"Astonishing Tales," the apparent continuation/relaunch of the failed "Marvel Comics Presents" experiment ("failed" in the sense that it didn't generate a large enough readership to continue, and "failed" in the sense that for every good bit of story it produced, it threw a whole lot of mediocrity at the wall), is perhaps a bit stronger than its predecessor, but only because of a single story: "Mojoworld," by Jonathan Hickman and Nick Pitarra.

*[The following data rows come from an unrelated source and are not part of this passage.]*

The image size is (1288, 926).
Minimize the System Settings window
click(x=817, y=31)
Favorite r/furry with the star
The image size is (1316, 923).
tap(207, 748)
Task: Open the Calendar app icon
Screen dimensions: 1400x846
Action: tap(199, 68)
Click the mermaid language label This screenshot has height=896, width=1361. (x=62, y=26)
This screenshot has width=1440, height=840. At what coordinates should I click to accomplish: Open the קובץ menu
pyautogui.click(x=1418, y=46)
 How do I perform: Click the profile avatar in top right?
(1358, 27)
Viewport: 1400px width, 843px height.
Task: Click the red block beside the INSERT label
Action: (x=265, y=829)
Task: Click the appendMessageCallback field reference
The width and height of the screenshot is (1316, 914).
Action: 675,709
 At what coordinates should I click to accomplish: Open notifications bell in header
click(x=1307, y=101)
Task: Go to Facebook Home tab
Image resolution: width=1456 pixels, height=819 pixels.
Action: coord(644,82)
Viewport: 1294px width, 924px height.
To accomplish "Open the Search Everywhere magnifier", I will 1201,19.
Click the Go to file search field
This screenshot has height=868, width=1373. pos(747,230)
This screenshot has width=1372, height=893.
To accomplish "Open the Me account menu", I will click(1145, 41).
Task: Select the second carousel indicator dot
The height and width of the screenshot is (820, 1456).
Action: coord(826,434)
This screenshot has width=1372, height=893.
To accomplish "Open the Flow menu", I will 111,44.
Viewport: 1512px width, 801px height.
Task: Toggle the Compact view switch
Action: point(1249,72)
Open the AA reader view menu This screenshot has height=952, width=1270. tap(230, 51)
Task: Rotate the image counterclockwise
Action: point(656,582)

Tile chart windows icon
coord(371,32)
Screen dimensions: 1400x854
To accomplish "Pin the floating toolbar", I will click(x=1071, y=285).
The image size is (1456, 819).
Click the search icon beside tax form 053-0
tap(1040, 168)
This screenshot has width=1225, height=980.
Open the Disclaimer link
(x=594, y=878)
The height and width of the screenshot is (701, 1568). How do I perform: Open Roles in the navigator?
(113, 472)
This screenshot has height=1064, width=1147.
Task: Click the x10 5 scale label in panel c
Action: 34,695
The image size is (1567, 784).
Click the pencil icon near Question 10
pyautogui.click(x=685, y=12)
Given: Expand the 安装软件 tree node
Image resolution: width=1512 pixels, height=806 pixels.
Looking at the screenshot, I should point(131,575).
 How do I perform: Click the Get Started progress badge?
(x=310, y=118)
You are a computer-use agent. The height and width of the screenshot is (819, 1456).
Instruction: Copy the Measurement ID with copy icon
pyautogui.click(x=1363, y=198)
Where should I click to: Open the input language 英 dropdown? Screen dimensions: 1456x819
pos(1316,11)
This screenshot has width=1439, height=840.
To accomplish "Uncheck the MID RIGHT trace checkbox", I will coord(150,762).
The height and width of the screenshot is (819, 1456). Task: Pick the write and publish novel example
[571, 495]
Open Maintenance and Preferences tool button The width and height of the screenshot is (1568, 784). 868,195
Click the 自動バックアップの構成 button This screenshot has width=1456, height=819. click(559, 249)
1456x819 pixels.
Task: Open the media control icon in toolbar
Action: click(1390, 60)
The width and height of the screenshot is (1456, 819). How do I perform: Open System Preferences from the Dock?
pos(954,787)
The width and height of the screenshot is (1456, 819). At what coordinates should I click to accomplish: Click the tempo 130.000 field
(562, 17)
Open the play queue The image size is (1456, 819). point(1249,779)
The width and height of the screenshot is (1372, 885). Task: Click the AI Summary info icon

On its own, "Mojoworld" is a three-star story, far from perfect, but taking some risks that the other stories in "Astonishing Tales" refuse to take. "Mojoworld" is one of the three continuing serials in this comic -- along with a Punisher/Wolverine team-up by C. B. Cebulski and Kenneth Rocafort, and an Iron Man 2020 saga by Daniel Merlin Goodbrey and Lou Kang -- and its premise is suitably ridiculous for something set on a planet ruled by that corpuscular maniac known as Mojo. In the story, Sunspot and Cannonball have been forced to create a series of movies for Mojo -- eight movies in one month, without the use of their powers. It's the superhero version of that quickly-abandoned reality show "On the Lot," but with more inside Marvel jokes and allusions to films like "Glengarry Glen Ross," "Weird Science," and "The Princess Bride." It's extremely goofy and it knows it, and it's a side of Hickman that we haven't seen a lot of in his other comic book work: the absurdist with nothing to say but a drive to entertain. And it features the Seth Fisher-style art of Nick Pitarra, who packs every page with tiny details and almost makes "Astonishing Tales" worth reading.

Unfortunately, the rest of the stories in this issue are terrible, forgettable, or both.

Cebulski's Wolverine/Punisher romp is nothing more than the two characters shooting at (and stabbing!) monsters while trading less-than-witty comments or reflecting on the events in unfunny yet jokey interior monologues. It seems to aspire to that kind of b-movie quality -- like something on the Sci-Fi channel at 10:00 on Saturdays -- but there's just nothing substantial to the story, and Kenneth Rocafort draws the whole thing like it's a sketch for a Camaro mural, circa 1983. And why does letterer Troy Peteri uses a font that looks like Simone Bianchi's handwriting? Who knows. But it doesn't help the comic at all.

The Goodbrey Iron Man 2020 story is less memorable -- and less fun then the Wolverine/Punisher one. While they both seem to want to mindlessly entertain, the Arno Stark tale is just a dull series of events without even the cheesy flash of the Rocafort art in the first story. No, this Iron Man 2020 story is a trifle that will probably never be collected -- unless Marvel runs out of reprint material and the Arno Stark Omnibus hits the shelves -- and that's no great tragedy.

But the worst of the bunch, by far, is Frank Tieri's one-shot little story about Shiver, a kind of Rolandesque character that's part "Gunslinger," part wild west Ghost Rider, and part Punisher. The Marco Turini art isn't the problem -- its dreamlike in a haunting kind of way -- but the Tieri script is wretched. It simply pits Shiver against one opponent after another, providing narrative captions that read, "You will walk the Earth until..." and then a whole bunch of pseudo-solemn profundities. That same formula, repeated again and again until the story ends, by which time we're all glad that, while Shiver may continue to walk the Earth, we won't have to read about it anymore.

There's certainly no reason to read "Astonishing Tales" #5 unless you want the Hickman story, but that might be a good enough motivation for picking it up. Then again, that's the only story that might end up collected somewhere down the road -- the X-Men stuff tends to find its way to the reprint shelves, and Hickman will surely become a big enough name at Marvel to deserve more reprint attention -- and at $3.99 an issue, buying this just for Hickman story may not be your best bet.